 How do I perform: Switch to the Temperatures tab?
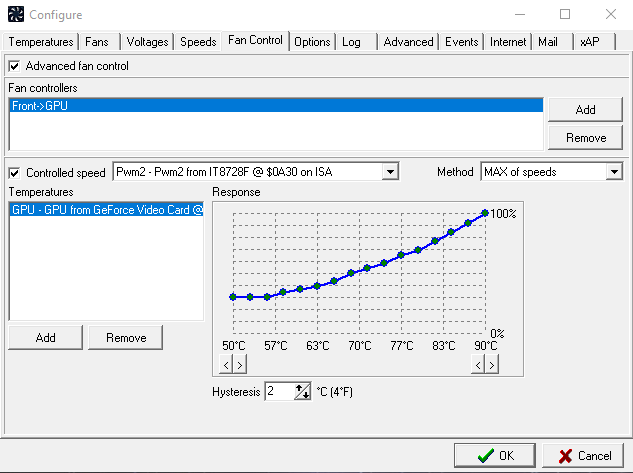click(x=41, y=42)
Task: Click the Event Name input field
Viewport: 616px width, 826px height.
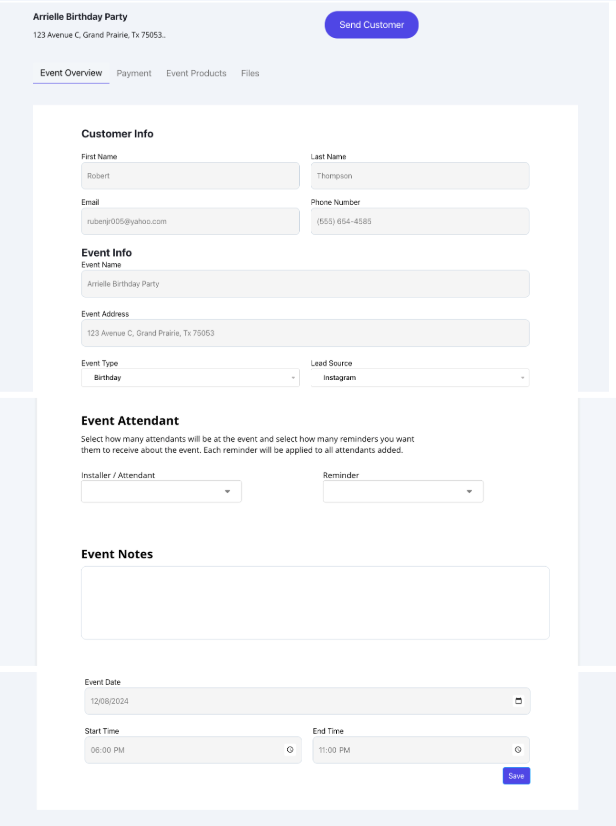Action: [x=305, y=284]
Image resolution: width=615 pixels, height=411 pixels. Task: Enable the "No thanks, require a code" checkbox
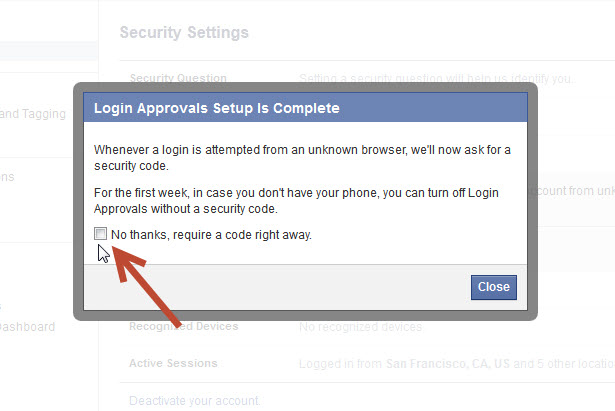[x=100, y=234]
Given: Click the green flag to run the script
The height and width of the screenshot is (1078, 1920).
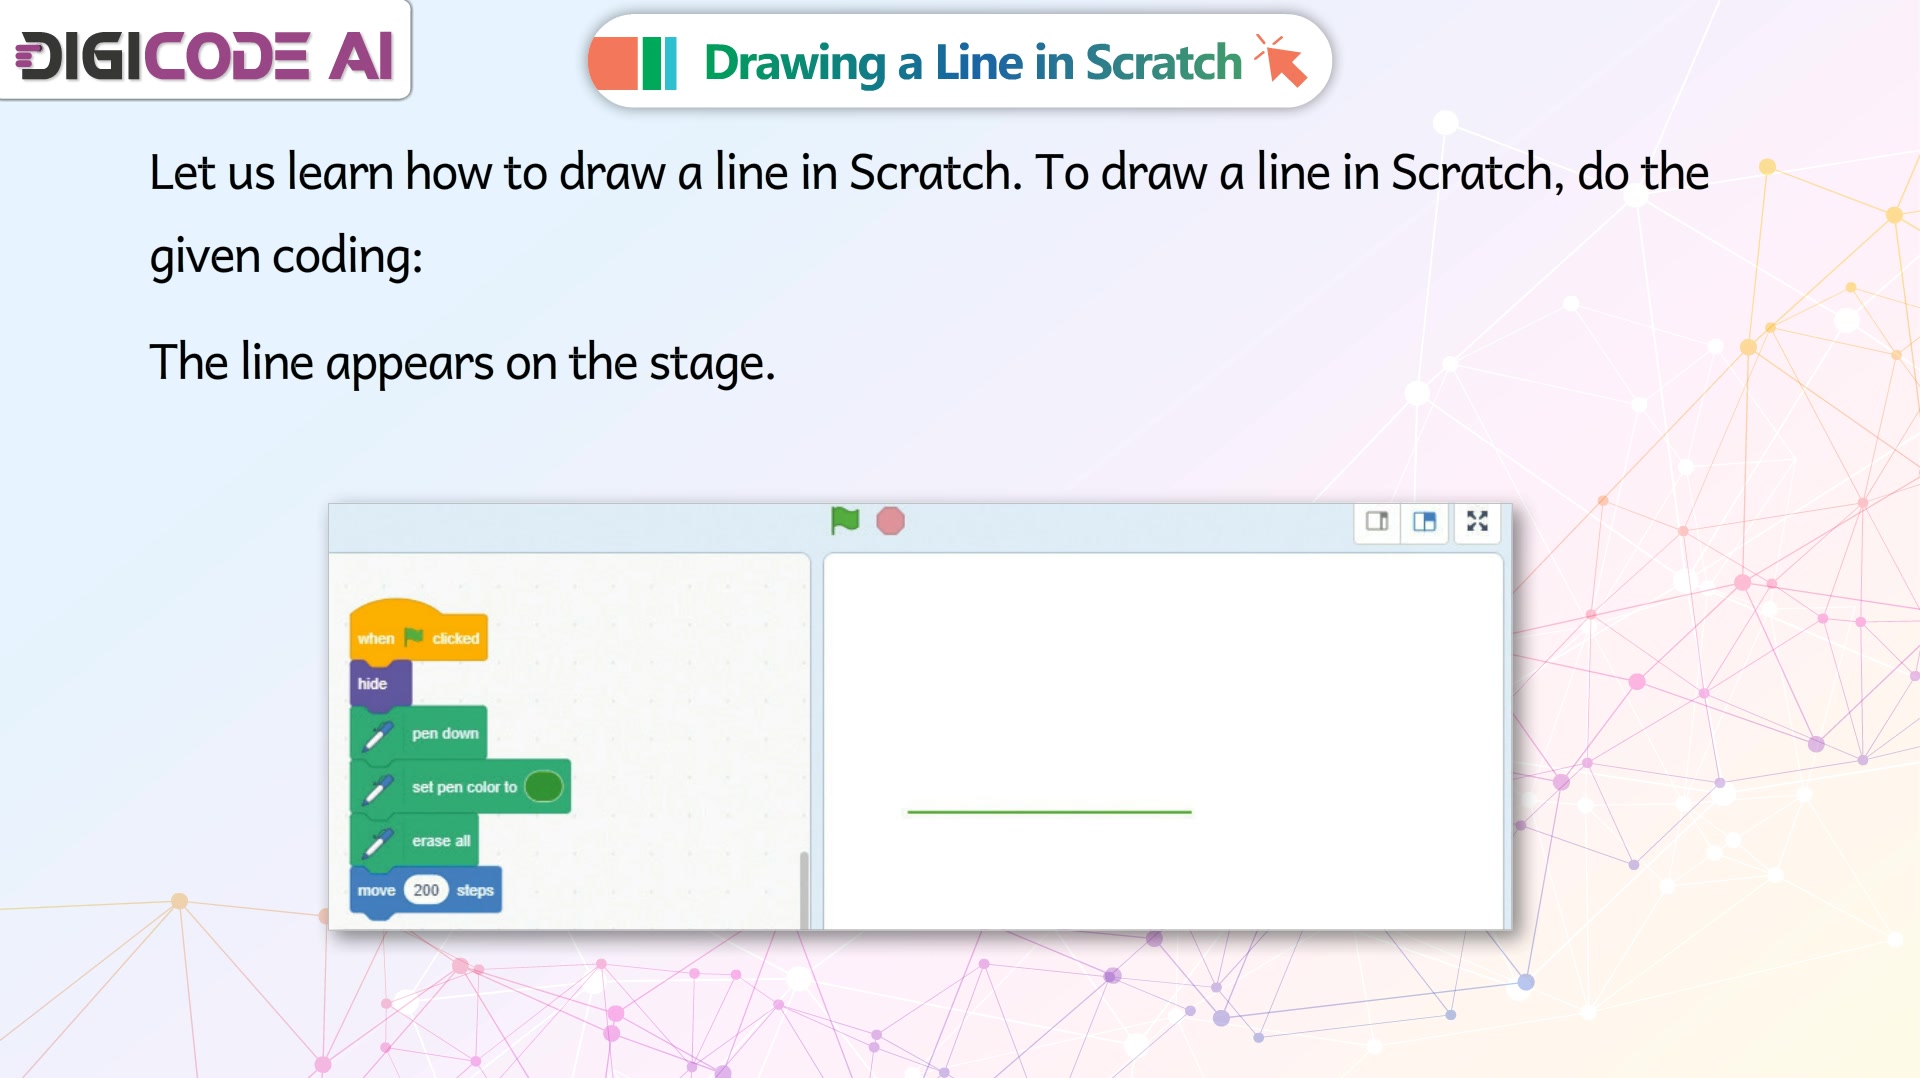Looking at the screenshot, I should coord(845,521).
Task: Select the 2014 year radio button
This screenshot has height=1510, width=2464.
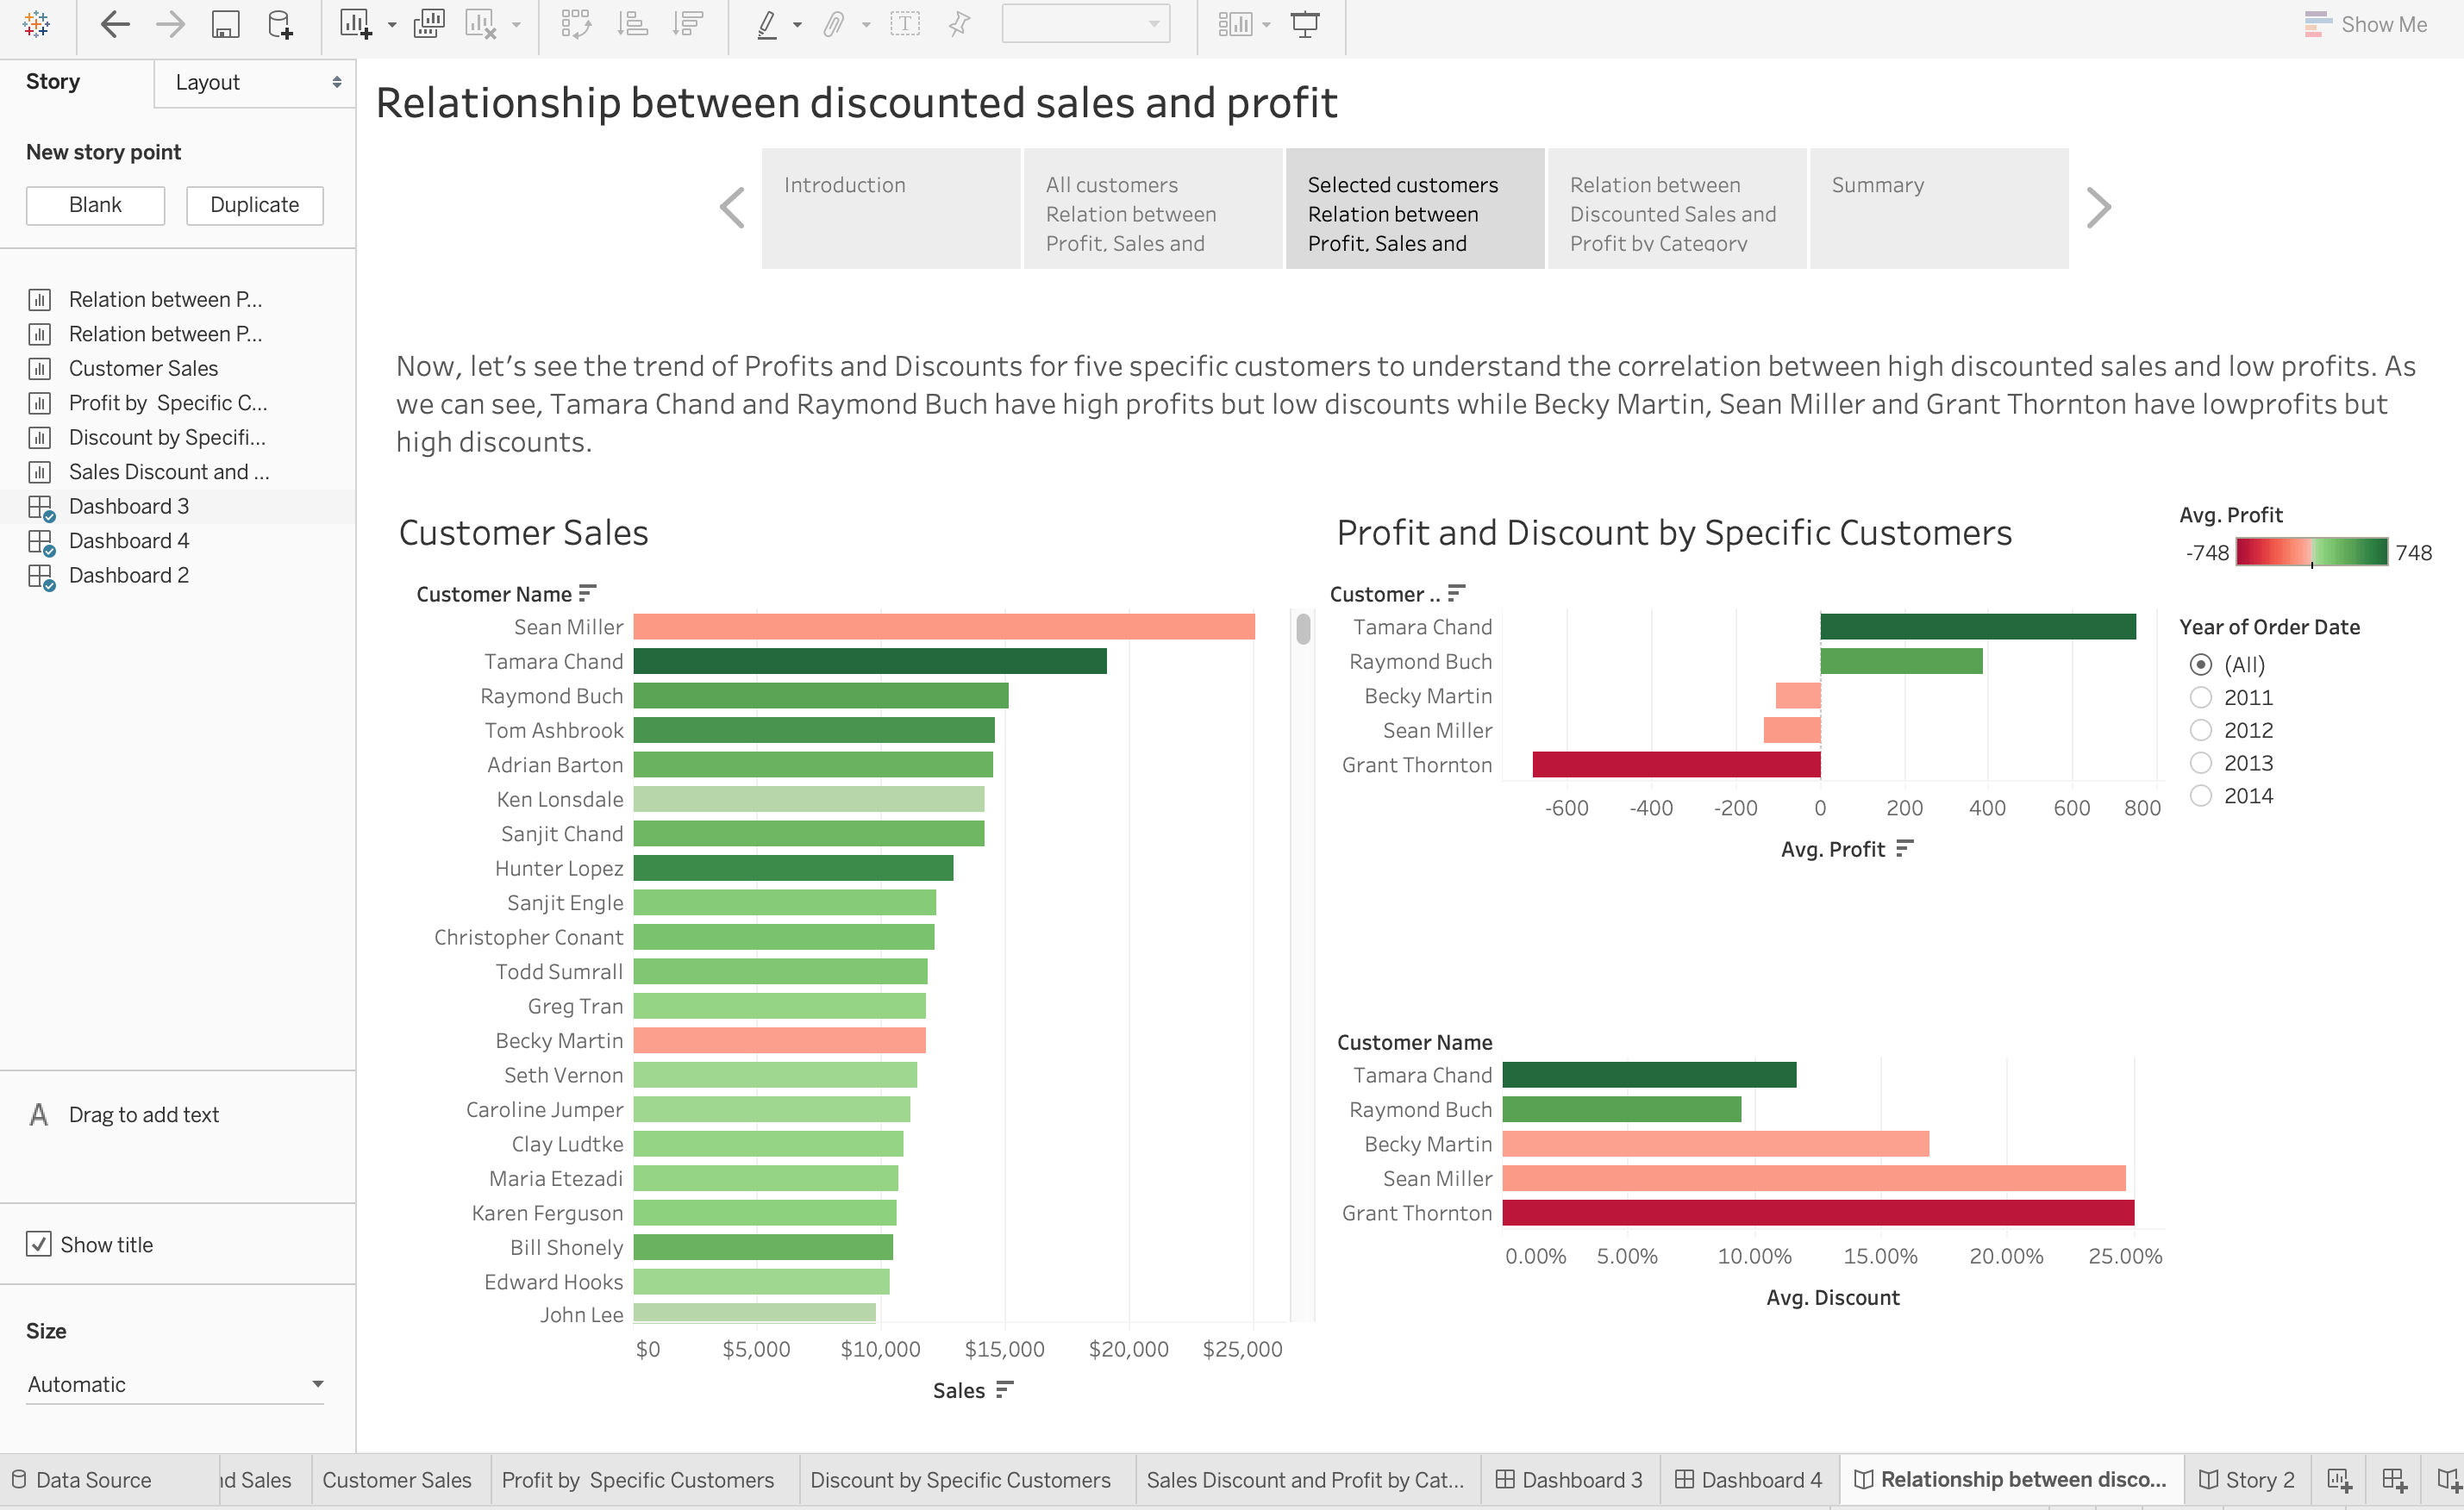Action: point(2200,796)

• **Brief**
Convert the lines from the one containing "Image resolution: width=615" up to and including the one containing "Looking at the" into a Markdown table with the columns Number and Line. Omit blank lines and leave the pictures out.

• **Expected answer**
| Number | Line |
|---|---|
| 1 | Image resolution: width=615 pixels, height=411 pixels. Task: Enable the "No thanks, require a code" checkbox |
| 2 | [x=100, y=234] |
| 3 | Given: Click the green flag to run the script |
| 4 | The height and width of the screenshot is (1078, 1920). |
| 5 | Looking at the screenshot, I should coord(845,521). |